Sacca called out Wall Street’s lack of faith in Twitter  (TWTR), before stressing that investors should be watching the growth of MoPub (Twitter’s mobile ad network), growth in revenue, increased reach and forthcoming ad products rather than counting users. He even referenced his former employer’s golden Wall Street reputation. “No one knew how to measure Google either, but we kept printing money,” he tweeted.

Twitter is not quite printing money yet; the company is not close to turning a profit. Twitter reported revenue of $250 million in the first quarter of 2014, up 119% from the same period last year. The company reported a net loss of $132 million.

Sacca clearly had a good grasp of Twitter’s main talking points, as CEO Dick Costolo touted those same areas of growth in the company’s quarterly earnings call this evening. Sacca, Costolo, and other “key insiders” have publicly said they will not sell their shares following the company’s six-month lock-up period after its IPO, in a sign of long-term alignment with the company’s growth. As such, Twitter will not issue a secondary offering of its shares.

The story Twitter wants told about itself is one of impact and reach. The story Wall Street and Twittering masses are telling is one of slowing user growth. Internally, Twitter expected to hit 400 million monthly active users in 2013, according to a Wall Street Journal report. In reality, it only hit 241 million.

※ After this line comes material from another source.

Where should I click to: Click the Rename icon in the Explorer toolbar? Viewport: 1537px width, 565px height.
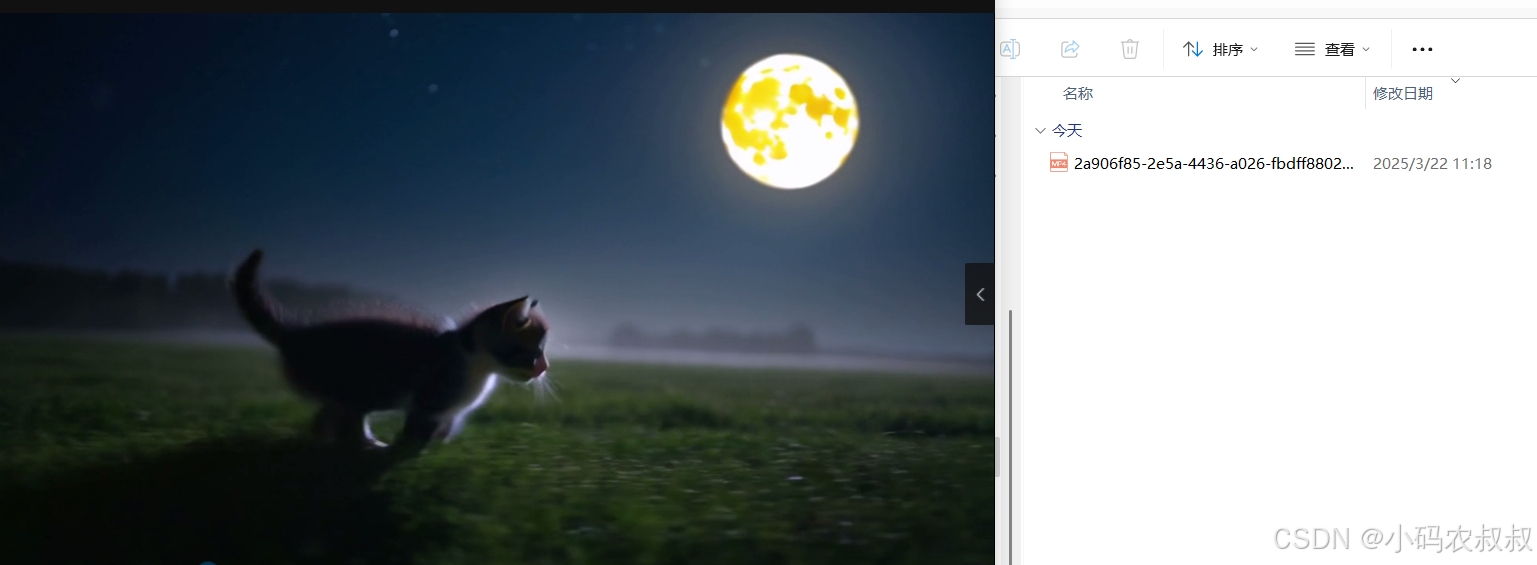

Still, Costolo emphasized Twitter’s reach by highlighting major live events like the Oscars, the Olympics and the Superbowl. These, alongside major news events like the Malaysian plane disappearance, are when Twitter’s realtime feed of commentary shines. For example, Twitter counted 3.3 billion views of Tweets during the Oscars. Planned events are more attractive to advertisers than breaking news, Costolo noted, and he said that Twitter will continue to explore ways to scale and syndicate that content.

The other place Twitter hopes to strengthen its product in hopes of luring in more users? Private direct messages, or DMs. Twitter believes that, internationally, there is a big opportunity to grow through its private short messaging feature. “The opportunity will lie in “making it easier to move more fluidly in the public and private conversation,” Costolo said.